Strategie 2016 – 2019 und Anpassung der Governancestrukturen

Per 1. Februar 2016 trat die aus der Strategie abgeleitete neue Aufbauorganisation in Kraft. Die Anzahl der Abteilungen wurde reduziert und neu nach Delikts- bzw. Kompetenzfeldern organisiert. Die Abteilungen ‚Staatsschutz, Terrorismus, kriminelle Organisationen (STK)‘, ‚Wirtschaftskriminalität (WiKri)‘ sowie ‚Rechtshilfe, Völkerstrafrecht (RV)‘ führen die Strafverfahren in den entsprechenden Deliktsbereichen und erfüllen die Kernaufgaben der BA. Die Abteilung WiKri ist lokal in die Standorte Bern, Lausanne, Lugano und Zürich gegliedert. Die Abteilung ‚Forensische Finanzanalyse (FFA)‘ erbringt ihre Leistungen direkt in den Strafverfahren durch die Analyse spezifischer wirtschaftlicher Fragestellungen.

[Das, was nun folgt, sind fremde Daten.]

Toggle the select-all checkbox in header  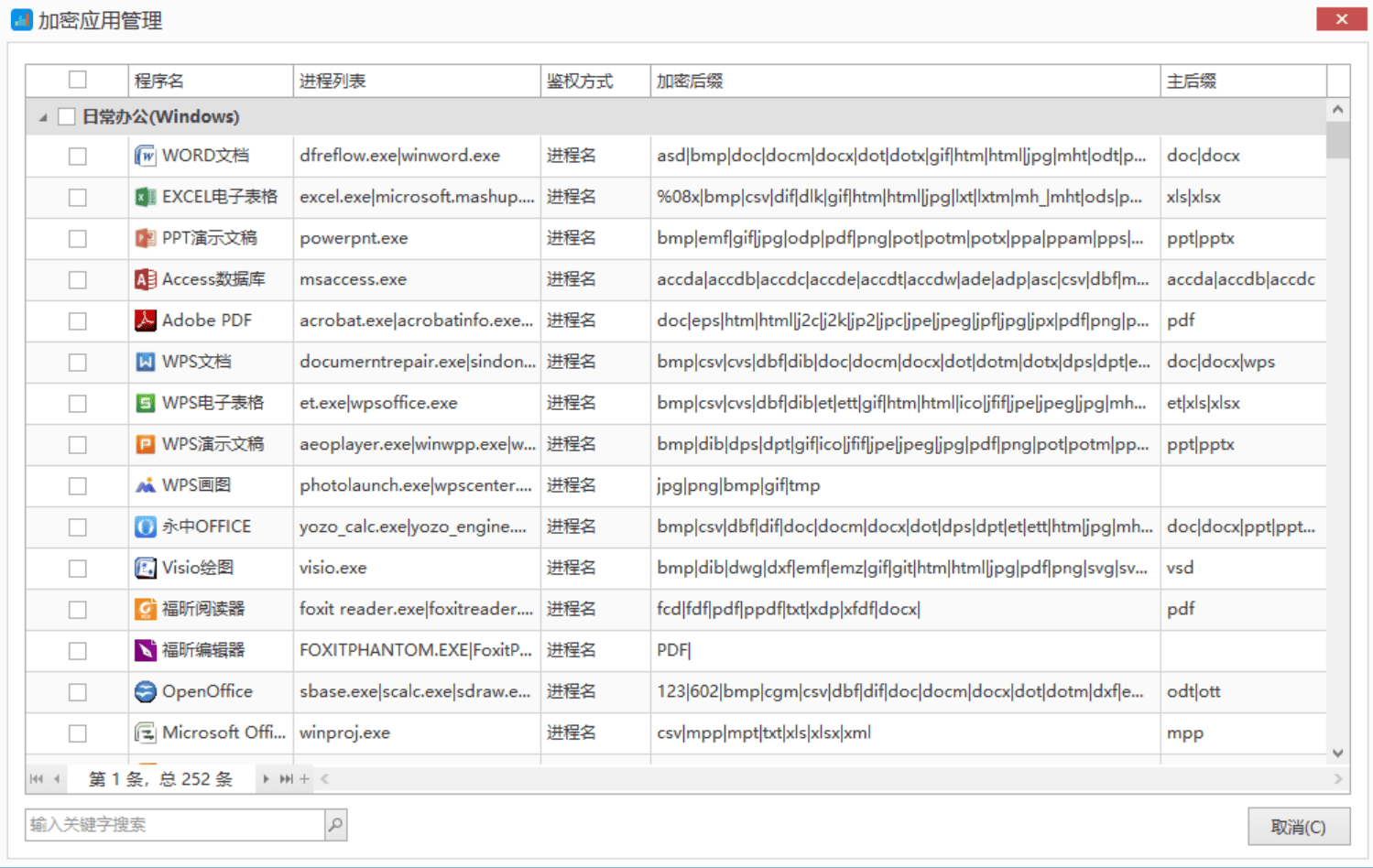[78, 81]
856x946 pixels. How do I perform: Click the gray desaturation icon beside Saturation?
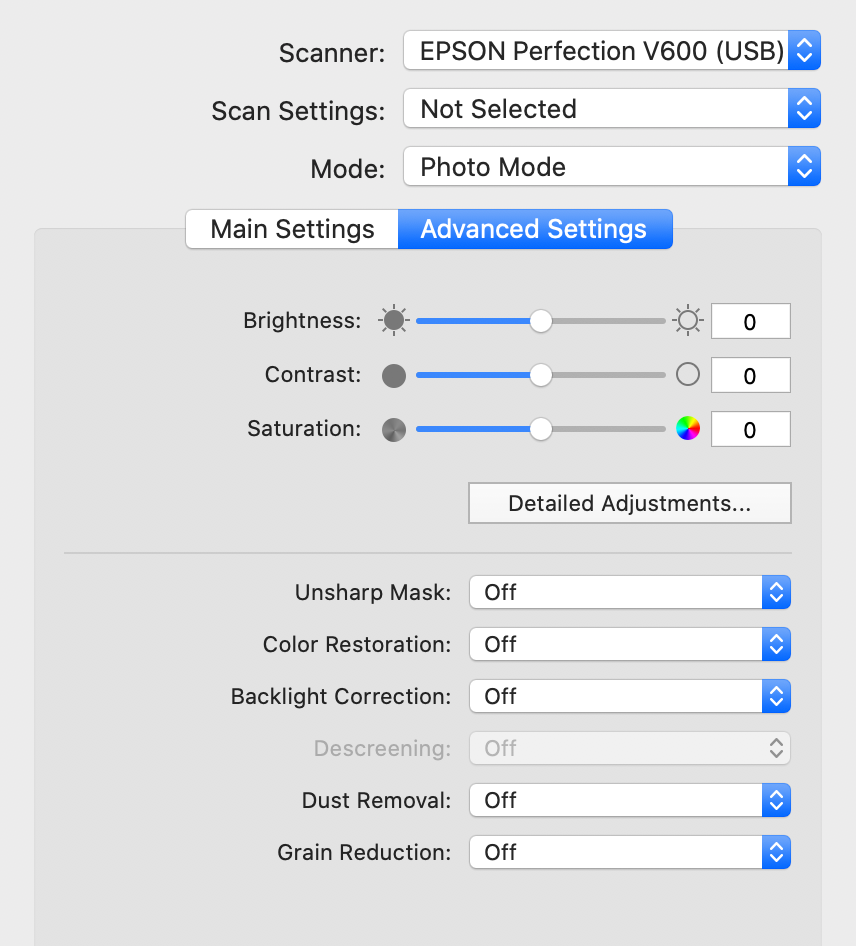[394, 430]
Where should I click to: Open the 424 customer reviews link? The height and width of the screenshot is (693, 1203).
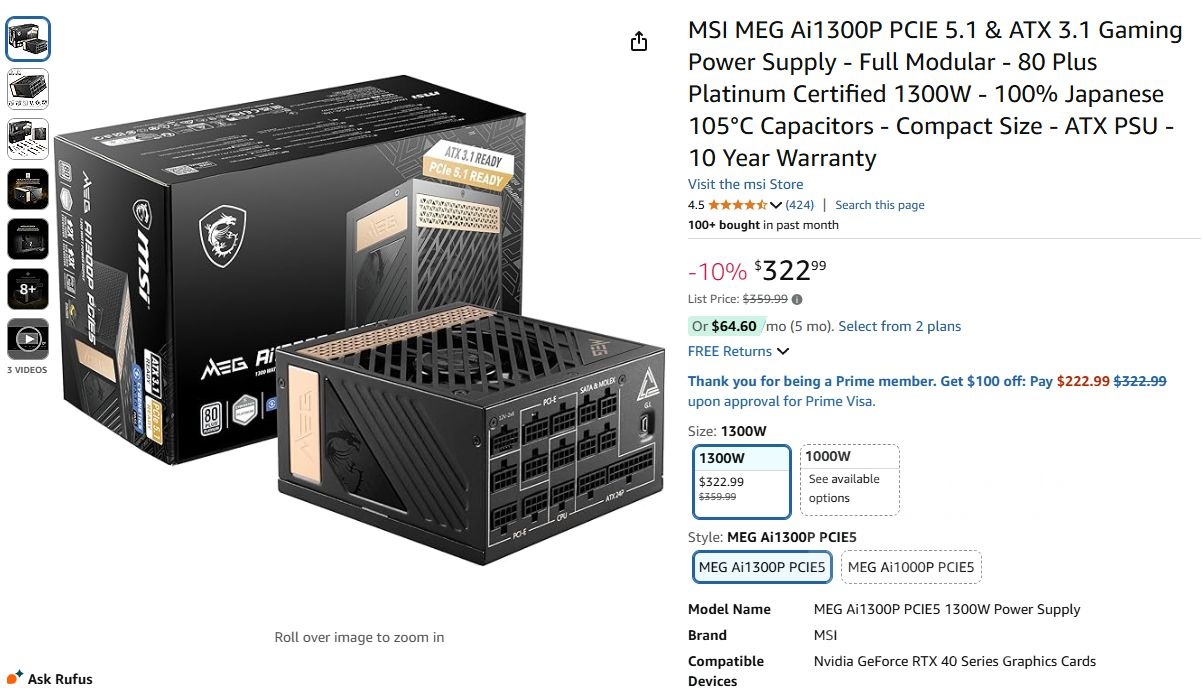click(x=800, y=205)
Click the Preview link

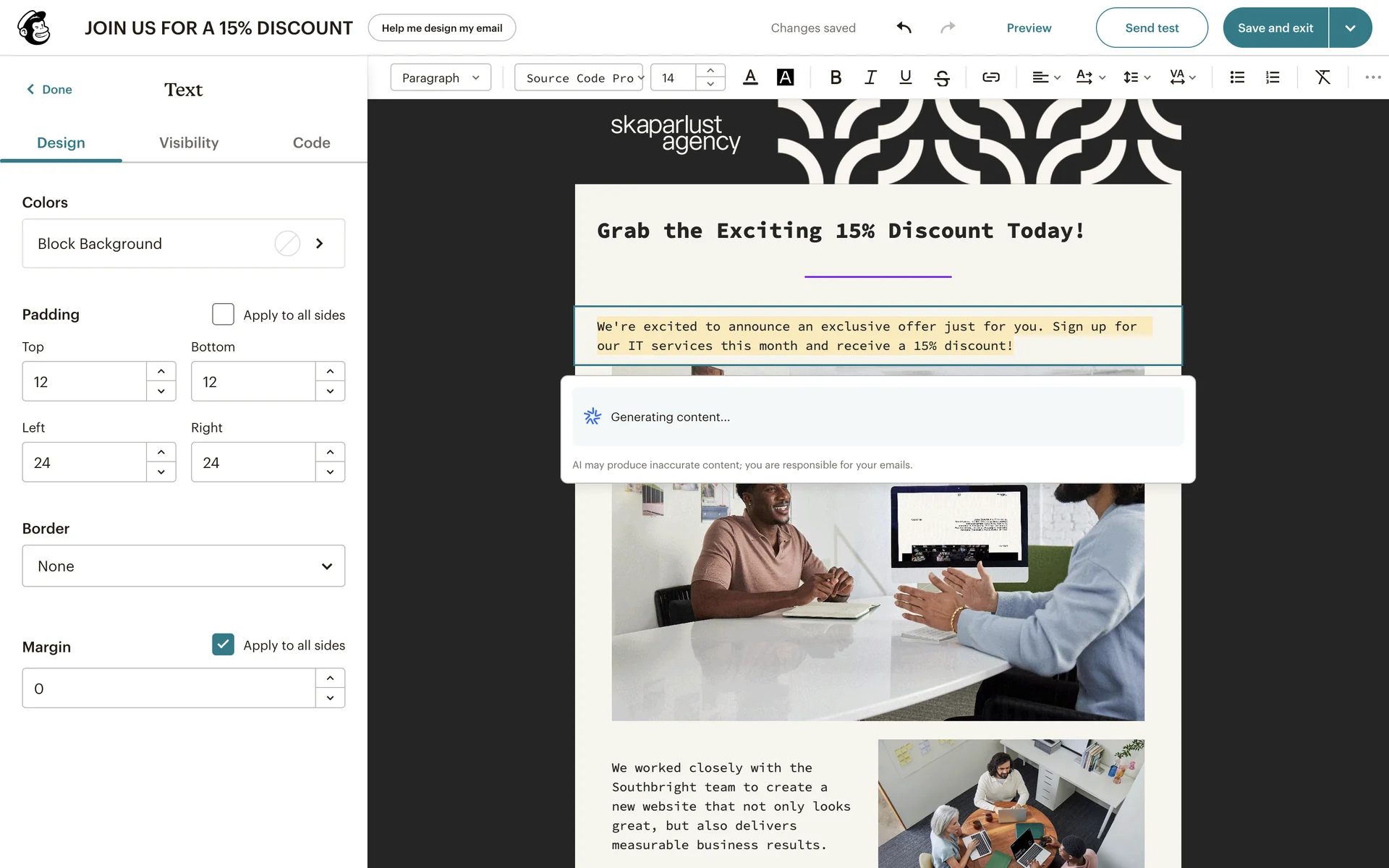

Zudem wurden die Bereiche Stab sowie IT & Zentrale Dienste zum Generalsekretariat zusammengelegt. Damit wurde die Grundlage für eine optimierte Ausrichtung der Dienstleistungen der Supportorganisation auf die Bedürfnisse der Geschäftsleitung und der operativen Organisationseinheiten geschaffen.